━━ EXCERPTED TEXT
Drivers on Kalanianaole Street may have to take it slower under a bill that would lower the speed limit to protect local wildlife.
Bill 51, a Hawaii County Council bill that will be introduced at today’s meeting of the council’s Policy Committee on Infrastructure and Assets, would reduce the speed limit on a roughly 1.7-mile stretch of Kalanianaole Street in Hilo from 30 mph to 25 mph between Leleiwi Street and the James Kealoha Park Access Road.
Hilo Councilwoman Sue Lee Loy, the introducer of the bill, said the measure was requested by community members conducting volunteer cleanup work at the nearby Lokawaka Pond.
“Because of that work, we’re starting to see the return of our local nene to the area,” Lee Loy said. “And we’ve heard about people hitting the birds with their cars, and we want to avoid that.”
Kumiko Mattison, co-founder of the ‘Aina Ho‘ola Initiative — a nonprofit that conducts volunteer work to remove invasive species from the Keaukaha wetlands and restore native habitats — said nene have begun to return to the area since their work began in January 2021.
“The number is definitely increasing, and that’s wonderful,” Mattison said. “They deserve it, they belong here, and there’s not that many places they can go. … But we’ve also been worried about them, because that road has always been dangerous for them.”
Mattison said one mating pair nested at Lokowaka Pond over the winter and three goslings molted at the pond during the same time. However, the mother of the pair was struck and killed by a vehicle in March, and the father also was struck last month but ended up surviving.
━━━━
━━ DATASET RECORDS
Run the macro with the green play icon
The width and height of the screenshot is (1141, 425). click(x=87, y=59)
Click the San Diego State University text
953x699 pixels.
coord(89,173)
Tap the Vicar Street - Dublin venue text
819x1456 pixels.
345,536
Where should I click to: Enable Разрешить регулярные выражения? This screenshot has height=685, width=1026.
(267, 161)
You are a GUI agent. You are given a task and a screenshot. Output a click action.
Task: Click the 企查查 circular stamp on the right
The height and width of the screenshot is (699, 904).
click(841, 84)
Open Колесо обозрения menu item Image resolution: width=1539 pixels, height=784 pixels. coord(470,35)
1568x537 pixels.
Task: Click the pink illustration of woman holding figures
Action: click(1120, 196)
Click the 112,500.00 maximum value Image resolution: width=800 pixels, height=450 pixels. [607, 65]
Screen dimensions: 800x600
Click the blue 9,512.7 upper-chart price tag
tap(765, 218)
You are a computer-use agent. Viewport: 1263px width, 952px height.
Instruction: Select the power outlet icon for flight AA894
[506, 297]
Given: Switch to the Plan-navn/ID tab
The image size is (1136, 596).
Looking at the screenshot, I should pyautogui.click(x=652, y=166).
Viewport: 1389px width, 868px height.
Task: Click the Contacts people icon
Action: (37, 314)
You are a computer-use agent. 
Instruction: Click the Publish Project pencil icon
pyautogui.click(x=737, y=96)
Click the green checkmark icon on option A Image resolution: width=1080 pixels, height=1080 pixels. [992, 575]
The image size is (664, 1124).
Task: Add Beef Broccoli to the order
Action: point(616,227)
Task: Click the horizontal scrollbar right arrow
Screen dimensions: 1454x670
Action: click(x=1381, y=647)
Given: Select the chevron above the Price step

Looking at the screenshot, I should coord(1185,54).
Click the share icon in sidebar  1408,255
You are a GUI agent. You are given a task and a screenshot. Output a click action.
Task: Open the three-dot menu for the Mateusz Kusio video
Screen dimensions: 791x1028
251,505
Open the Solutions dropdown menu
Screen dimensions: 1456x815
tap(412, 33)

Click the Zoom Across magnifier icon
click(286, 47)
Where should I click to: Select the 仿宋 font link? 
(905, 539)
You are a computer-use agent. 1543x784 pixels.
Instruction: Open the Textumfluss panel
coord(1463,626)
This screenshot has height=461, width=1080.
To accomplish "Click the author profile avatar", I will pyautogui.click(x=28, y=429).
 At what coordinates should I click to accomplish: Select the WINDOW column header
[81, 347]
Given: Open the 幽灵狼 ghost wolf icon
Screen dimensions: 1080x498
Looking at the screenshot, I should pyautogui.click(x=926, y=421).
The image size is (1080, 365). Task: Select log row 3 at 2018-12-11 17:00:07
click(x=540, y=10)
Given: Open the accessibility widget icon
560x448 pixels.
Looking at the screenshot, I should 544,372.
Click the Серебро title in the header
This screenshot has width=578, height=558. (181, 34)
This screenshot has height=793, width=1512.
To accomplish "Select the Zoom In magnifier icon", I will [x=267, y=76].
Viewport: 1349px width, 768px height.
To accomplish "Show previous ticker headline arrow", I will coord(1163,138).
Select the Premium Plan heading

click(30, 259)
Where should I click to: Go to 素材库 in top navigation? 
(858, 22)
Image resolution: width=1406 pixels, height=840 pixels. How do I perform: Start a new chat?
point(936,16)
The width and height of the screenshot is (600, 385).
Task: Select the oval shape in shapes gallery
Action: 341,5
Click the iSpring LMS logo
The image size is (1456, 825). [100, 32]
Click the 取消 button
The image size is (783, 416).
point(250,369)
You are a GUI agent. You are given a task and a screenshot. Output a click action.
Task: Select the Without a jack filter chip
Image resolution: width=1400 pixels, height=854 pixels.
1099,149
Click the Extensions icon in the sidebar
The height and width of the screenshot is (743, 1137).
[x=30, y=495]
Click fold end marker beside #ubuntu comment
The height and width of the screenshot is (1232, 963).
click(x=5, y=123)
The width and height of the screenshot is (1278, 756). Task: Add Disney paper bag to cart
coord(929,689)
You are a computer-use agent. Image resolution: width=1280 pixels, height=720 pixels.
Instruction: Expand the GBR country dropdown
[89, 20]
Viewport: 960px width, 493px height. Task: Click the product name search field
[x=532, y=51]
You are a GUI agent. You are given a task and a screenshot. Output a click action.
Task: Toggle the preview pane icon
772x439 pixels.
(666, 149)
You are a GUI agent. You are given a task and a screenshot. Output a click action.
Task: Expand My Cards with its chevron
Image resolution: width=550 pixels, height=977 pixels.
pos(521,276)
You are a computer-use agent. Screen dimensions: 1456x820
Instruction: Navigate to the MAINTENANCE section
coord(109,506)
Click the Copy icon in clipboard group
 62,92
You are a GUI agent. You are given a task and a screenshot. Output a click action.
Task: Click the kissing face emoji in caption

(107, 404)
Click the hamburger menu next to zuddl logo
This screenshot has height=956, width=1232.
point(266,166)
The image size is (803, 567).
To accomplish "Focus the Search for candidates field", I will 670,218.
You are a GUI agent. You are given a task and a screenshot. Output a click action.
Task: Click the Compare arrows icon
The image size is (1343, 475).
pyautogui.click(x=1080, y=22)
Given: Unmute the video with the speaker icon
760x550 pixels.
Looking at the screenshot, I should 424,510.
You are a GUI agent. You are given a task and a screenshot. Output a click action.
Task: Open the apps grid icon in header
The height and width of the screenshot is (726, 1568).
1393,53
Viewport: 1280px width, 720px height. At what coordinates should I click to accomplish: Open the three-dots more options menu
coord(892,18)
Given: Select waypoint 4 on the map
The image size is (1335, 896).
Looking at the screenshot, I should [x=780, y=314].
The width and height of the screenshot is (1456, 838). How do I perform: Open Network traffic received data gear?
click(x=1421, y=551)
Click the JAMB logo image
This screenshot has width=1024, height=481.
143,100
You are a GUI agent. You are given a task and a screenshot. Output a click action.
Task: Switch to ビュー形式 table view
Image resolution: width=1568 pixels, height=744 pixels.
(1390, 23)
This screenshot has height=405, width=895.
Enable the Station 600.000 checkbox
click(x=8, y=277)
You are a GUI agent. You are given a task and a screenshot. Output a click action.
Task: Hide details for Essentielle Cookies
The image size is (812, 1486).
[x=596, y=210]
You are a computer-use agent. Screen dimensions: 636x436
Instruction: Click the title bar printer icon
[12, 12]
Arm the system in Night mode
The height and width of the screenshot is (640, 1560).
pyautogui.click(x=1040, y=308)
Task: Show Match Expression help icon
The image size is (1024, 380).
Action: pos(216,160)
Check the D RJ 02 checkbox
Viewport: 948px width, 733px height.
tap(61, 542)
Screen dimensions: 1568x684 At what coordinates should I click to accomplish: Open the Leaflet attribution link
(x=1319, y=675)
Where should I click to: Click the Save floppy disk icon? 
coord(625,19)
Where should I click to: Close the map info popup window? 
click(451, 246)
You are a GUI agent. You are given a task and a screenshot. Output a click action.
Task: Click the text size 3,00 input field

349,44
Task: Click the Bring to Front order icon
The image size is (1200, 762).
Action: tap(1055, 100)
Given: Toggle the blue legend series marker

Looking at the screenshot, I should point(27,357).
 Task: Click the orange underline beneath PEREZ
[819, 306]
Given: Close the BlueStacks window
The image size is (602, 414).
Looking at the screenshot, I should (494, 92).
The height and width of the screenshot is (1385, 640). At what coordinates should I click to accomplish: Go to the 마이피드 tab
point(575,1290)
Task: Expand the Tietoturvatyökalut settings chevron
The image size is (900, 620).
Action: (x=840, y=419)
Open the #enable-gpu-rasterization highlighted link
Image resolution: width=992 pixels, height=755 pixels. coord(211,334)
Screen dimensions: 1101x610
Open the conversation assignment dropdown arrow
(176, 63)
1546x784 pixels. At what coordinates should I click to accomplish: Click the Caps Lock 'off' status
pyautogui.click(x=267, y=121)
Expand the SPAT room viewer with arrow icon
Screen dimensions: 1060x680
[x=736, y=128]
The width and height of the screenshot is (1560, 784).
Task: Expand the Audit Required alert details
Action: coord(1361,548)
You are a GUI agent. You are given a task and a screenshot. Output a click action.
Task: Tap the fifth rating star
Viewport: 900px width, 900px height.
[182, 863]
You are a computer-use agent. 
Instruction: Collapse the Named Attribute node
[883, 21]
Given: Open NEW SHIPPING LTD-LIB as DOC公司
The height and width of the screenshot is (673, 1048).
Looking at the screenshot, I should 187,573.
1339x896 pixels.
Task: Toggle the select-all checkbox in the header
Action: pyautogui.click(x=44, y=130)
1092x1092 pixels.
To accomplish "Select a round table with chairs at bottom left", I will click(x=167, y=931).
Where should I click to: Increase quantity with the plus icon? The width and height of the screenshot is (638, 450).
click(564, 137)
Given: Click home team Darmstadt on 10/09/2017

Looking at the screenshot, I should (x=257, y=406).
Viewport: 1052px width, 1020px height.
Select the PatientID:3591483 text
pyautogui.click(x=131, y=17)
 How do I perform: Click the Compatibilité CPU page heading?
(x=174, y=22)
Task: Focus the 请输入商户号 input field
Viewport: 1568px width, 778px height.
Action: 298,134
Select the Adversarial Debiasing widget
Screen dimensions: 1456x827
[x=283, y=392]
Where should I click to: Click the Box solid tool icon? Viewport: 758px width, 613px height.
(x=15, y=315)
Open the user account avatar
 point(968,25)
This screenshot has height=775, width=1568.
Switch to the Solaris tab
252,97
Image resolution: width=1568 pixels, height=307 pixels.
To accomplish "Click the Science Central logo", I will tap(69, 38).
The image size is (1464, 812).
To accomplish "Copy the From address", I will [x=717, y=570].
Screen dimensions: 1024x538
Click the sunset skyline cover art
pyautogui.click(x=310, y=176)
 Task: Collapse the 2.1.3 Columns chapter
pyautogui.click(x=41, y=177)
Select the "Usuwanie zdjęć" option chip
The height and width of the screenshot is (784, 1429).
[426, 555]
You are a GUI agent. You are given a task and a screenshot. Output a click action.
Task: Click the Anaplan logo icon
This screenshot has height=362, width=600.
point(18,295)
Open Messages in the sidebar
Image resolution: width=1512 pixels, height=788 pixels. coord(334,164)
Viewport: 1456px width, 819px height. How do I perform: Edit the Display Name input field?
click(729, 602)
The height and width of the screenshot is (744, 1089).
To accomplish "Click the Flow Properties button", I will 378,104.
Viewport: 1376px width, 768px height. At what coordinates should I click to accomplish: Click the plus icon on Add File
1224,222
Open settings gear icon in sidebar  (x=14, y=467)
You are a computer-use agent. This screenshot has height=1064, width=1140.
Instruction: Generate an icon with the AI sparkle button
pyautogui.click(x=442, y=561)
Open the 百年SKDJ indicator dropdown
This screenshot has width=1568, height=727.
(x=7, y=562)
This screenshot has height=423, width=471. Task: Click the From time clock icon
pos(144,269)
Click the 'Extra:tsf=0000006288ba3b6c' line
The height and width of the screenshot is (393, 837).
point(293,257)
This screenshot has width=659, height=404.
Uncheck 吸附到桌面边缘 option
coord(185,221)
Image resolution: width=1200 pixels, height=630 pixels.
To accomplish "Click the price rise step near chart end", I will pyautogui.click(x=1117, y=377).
━━━━
**TASKS TO CARRY OUT**
a) Copy out the listing word for word, from the line containing "The image size is (1464, 812)." through the last line of the listing.
b) Continue the article on the proposed speed limit cut along Kalanianaole Street after its last sentence.

**RESULTS OF THE EXERCISE**
a)
The image size is (1464, 812).
To accomplish "Copy the From address", I will [x=717, y=570].
Screen dimensions: 1024x538
Click the sunset skyline cover art
pyautogui.click(x=310, y=176)
 Task: Collapse the 2.1.3 Columns chapter
pyautogui.click(x=41, y=177)
Select the "Usuwanie zdjęć" option chip
The height and width of the screenshot is (784, 1429).
[426, 555]
You are a GUI agent. You are given a task and a screenshot. Output a click action.
Task: Click the Anaplan logo icon
This screenshot has height=362, width=600.
point(18,295)
Open Messages in the sidebar
Image resolution: width=1512 pixels, height=788 pixels. coord(334,164)
Viewport: 1456px width, 819px height. How do I perform: Edit the Display Name input field?
click(729, 602)
The height and width of the screenshot is (744, 1089).
To accomplish "Click the Flow Properties button", I will 378,104.
Viewport: 1376px width, 768px height. At what coordinates should I click to accomplish: Click the plus icon on Add File
1224,222
Open settings gear icon in sidebar  (x=14, y=467)
You are a computer-use agent. This screenshot has height=1064, width=1140.
Instruction: Generate an icon with the AI sparkle button
pyautogui.click(x=442, y=561)
Open the 百年SKDJ indicator dropdown
This screenshot has width=1568, height=727.
(x=7, y=562)
This screenshot has height=423, width=471. Task: Click the From time clock icon
pos(144,269)
Click the 'Extra:tsf=0000006288ba3b6c' line
The height and width of the screenshot is (393, 837).
point(293,257)
This screenshot has width=659, height=404.
Uncheck 吸附到桌面边缘 option
coord(185,221)
Image resolution: width=1200 pixels, height=630 pixels.
To accomplish "Click the price rise step near chart end", I will pyautogui.click(x=1117, y=377).

b)
“He was unable to fly for several days,” Mattison said. “We wanted to capture him so we could send him to the Hawaii Wildlife Center for help, but we couldn’t catch him. And we have seen him fly over a short distance now.”
Mattison said ‘Aina Ho‘ola reached out to county and state lawmakers to improve safety along Kalanianaole, and was able to secure some “nene crossing” signs to warn drivers. But, she added, more precautions are necessary to protect the birds.
The speed limit reduction might not be the form those precautions will take, though. Lee Loy said the measure will serve to “start the conversation,” but added that other traffic-control measures, such as additional signage and striping or physical speed reduction implements might be preferable, and that any speed limit modification will require further traffic studies before being enacted.
But Lee Loy added that the area also is home to several schools where children take lessons outdoors, so any efforts to protect the nene from traffic will protect keiki as well.
The council committee will discuss the measure, as well as a presentation about the general health of the Big Island nene population, today at 1:30 p.m.